O Senado Federal ratificou nesta terça-feira (26) a Medida Provisória (MP) 1.334/2026, que fixa o piso salarial nacional para os professores da educação básica em R$ 5.130,63 a partir de 2026. A matéria segue agora para sanção presidencial.
Este reajuste representa um incremento de 5,4% em relação ao valor vigente de R$ 4.867,77. O aumento real, descontada a inflação, atinge 1,5 ponto percentual.
A MP, editada pelo Presidente Luiz Inácio Lula da Silva em janeiro, estabelece que o novo cálculo do piso será a conjugação do Índice Nacional de Preços ao Consumidor (INPC) com 50% da média de crescimento real das receitas do Fundo de Manutenção e Desenvolvimento da Educação Básica e de Valorização dos Profissionais da Educação (Fundeb).
Segundo o governo, a metodologia anterior resultaria em uma recomposição de apenas 0,37%, enquanto a nova fórmula assegura os 5,4% de aumento.
A senadora Professora Dorinha Seabra (União-TO), relatora da proposta, estima que a nova regra implicará um impacto financeiro de R$ 6,4 bilhões em 2026.
A medida provisória também define parâmetros para futuros reajustes, limitando-os à variação da receita nominal do Fundeb nos dois anos precedentes e garantindo que não fiquem abaixo do INPC.
Prorrogação de prazo para terrenos de marinha
A relatora incluiu na proposta a extensão do prazo para a União identificar terrenos de sua propriedade em áreas litorâneas e marginais a rios, até o final de 2028. Essa prorrogação atende a uma solicitação governamental.
A matéria abordava originalmente a MP 1.332/25, que havia estabelecido o prazo anterior.

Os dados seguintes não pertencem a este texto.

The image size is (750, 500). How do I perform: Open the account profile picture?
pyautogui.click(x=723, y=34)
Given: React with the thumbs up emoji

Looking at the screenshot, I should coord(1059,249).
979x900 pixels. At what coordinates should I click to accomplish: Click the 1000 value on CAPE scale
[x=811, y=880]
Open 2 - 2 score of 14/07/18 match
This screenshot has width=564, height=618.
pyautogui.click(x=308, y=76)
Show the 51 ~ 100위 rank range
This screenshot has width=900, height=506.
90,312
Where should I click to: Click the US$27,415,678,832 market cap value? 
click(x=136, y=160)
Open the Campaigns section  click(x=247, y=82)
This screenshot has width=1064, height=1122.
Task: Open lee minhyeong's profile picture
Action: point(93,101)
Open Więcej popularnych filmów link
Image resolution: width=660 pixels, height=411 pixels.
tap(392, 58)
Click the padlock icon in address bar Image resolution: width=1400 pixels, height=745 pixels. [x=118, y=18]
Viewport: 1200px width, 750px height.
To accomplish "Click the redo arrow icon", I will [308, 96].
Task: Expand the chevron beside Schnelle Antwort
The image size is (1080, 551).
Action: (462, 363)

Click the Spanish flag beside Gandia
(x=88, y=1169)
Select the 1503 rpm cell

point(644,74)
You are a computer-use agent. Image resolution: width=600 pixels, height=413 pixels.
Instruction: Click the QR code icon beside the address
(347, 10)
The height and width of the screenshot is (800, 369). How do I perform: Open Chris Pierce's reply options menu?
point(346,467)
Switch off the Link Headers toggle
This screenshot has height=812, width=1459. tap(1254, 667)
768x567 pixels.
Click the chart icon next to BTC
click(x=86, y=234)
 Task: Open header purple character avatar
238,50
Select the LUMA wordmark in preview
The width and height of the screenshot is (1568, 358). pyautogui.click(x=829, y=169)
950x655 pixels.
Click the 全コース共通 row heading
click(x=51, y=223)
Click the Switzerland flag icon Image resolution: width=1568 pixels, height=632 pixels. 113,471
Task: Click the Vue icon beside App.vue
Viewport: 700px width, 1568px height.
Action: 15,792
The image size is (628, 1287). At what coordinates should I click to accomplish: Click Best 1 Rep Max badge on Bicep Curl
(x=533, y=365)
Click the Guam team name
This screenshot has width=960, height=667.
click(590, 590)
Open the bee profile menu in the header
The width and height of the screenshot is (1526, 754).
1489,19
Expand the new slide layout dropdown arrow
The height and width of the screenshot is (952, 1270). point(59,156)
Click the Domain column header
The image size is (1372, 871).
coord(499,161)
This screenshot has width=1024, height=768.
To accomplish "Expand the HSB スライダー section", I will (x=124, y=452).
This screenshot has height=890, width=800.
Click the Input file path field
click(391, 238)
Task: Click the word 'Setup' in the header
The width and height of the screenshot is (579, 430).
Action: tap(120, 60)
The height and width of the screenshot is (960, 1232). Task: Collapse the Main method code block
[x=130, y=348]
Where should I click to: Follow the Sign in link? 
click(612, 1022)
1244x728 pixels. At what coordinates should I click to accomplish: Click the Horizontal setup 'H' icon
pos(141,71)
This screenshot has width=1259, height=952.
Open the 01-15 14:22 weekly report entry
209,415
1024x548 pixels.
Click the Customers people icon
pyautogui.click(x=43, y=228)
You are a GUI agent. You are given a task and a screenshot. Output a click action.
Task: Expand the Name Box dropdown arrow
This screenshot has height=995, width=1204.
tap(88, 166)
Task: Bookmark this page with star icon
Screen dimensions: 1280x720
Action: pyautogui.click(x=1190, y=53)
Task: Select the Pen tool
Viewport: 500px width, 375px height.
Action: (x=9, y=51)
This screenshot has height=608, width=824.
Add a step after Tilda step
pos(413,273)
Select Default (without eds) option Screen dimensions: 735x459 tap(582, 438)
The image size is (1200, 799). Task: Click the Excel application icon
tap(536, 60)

Essa outra MP, que perderá a validade em 1º de junho, ainda aguarda a instalação de sua comissão mista.
A MP original, emitida em 22 de janeiro, entrou em vigor de forma imediata. Para se converter em lei, precisava da aprovação do Congresso Nacional. O texto foi examinado por uma comissão mista, aprovado no Plenário da Câmara dos Deputados e, posteriormente, no Plenário do Senado.